The brightest six members of the cluster are visible in 10×50 binoculars at magnitudes 6.9 and fainter, while fifteen evenly distributed stars are visible with a 25×100 pair. More than two dozen stars are visible in an amateur telescope. The average extinction A_{V} due to interstellar dust along the line of sight from the Earth is 1.20±0.24, with a color excess E(B−V) of 0.38±0.07.

In total, 3,675 stars in the field of NGC 6530 have been catalogued as candidate members, with the likely members being 2,728. As of 2019, 652 stars have been confirmed as members: 333 of these are classical T Tauri-type variable stars showing a near infrared emission excess, while the remainder are weak T Tauri stars showing a photospheric excess. Candidate stars appear in two main groups at the cluster core and the Sagittarius "Hourglass nebula", with other smaller concentrations. Two such minor concentrations are associated with the stars 7 Sgr and HD 164536.

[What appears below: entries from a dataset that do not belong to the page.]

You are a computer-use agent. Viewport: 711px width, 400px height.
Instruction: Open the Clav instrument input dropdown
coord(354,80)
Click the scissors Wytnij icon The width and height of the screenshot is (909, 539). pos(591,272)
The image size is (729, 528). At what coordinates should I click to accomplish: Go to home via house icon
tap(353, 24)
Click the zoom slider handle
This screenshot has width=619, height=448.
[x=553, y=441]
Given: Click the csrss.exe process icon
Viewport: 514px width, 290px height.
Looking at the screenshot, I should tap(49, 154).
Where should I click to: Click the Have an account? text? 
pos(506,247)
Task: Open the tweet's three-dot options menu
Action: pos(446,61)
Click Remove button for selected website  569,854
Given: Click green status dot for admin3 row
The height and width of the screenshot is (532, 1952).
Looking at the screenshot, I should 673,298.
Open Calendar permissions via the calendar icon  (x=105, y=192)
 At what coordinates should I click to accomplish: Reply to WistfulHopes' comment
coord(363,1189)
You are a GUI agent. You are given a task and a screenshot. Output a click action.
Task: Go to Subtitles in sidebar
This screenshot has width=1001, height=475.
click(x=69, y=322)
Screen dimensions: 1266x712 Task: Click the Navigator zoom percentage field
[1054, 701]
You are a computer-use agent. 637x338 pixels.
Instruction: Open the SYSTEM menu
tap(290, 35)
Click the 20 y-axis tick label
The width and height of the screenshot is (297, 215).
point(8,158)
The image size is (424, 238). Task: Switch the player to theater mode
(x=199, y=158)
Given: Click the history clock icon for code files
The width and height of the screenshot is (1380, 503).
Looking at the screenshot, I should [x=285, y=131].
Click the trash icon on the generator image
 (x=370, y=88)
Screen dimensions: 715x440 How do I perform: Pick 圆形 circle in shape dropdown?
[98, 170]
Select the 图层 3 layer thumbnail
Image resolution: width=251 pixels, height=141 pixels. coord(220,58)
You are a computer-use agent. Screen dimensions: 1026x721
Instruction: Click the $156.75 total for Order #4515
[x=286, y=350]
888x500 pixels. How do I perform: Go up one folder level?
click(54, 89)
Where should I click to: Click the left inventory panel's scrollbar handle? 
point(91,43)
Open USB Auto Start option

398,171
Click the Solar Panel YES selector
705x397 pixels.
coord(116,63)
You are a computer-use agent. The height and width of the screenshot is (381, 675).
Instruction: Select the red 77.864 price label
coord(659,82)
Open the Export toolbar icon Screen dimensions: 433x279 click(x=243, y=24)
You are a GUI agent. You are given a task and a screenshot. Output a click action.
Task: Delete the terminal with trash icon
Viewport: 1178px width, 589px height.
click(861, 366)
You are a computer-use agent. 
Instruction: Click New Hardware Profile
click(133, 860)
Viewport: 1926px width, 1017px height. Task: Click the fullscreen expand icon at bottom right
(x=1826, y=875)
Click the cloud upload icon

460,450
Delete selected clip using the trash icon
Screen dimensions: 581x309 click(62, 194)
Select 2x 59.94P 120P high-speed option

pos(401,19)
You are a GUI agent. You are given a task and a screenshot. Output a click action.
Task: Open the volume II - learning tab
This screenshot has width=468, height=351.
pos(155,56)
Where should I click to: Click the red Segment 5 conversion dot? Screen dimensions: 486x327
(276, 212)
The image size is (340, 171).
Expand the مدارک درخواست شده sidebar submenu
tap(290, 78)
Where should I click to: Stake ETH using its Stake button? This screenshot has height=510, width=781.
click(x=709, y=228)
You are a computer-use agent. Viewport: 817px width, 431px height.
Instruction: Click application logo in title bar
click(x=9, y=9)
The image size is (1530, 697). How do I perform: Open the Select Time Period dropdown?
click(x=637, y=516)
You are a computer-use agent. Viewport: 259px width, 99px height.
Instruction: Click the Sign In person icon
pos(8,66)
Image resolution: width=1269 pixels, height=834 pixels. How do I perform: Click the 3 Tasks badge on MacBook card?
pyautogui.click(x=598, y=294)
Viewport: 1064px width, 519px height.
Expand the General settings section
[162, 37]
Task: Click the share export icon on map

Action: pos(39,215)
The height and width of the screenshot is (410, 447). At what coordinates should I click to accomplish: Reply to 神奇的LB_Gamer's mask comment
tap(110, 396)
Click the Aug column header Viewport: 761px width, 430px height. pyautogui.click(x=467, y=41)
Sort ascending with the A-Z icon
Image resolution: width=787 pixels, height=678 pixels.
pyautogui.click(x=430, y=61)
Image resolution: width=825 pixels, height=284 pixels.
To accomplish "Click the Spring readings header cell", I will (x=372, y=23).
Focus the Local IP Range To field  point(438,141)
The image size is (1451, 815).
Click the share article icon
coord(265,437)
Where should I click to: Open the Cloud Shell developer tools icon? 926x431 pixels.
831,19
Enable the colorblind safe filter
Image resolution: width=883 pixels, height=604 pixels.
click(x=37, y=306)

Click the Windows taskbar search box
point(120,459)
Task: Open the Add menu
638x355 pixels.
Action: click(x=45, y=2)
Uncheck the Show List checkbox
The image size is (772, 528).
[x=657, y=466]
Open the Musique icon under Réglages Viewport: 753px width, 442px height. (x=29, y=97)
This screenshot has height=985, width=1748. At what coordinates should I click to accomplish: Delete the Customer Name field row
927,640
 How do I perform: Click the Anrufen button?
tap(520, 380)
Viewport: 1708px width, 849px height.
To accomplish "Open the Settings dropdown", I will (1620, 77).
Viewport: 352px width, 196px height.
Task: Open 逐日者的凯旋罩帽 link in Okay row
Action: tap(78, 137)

Age estimates for the members shows a spread in values that suggests more than one burst of star formation. Initial star formation began up to 15 million years ago, but the bulk formed in the last 1–2 million years near the cluster center. Astrometric data suggests the parent molecular cloud collided with the galactic plane some four million years ago, which may have triggered the star formation. The dispersion of velocities for a sample of stars in the cluster suggests it may be gravitationally unbound and there is evidence the star population is expanding, particularly to the north and south.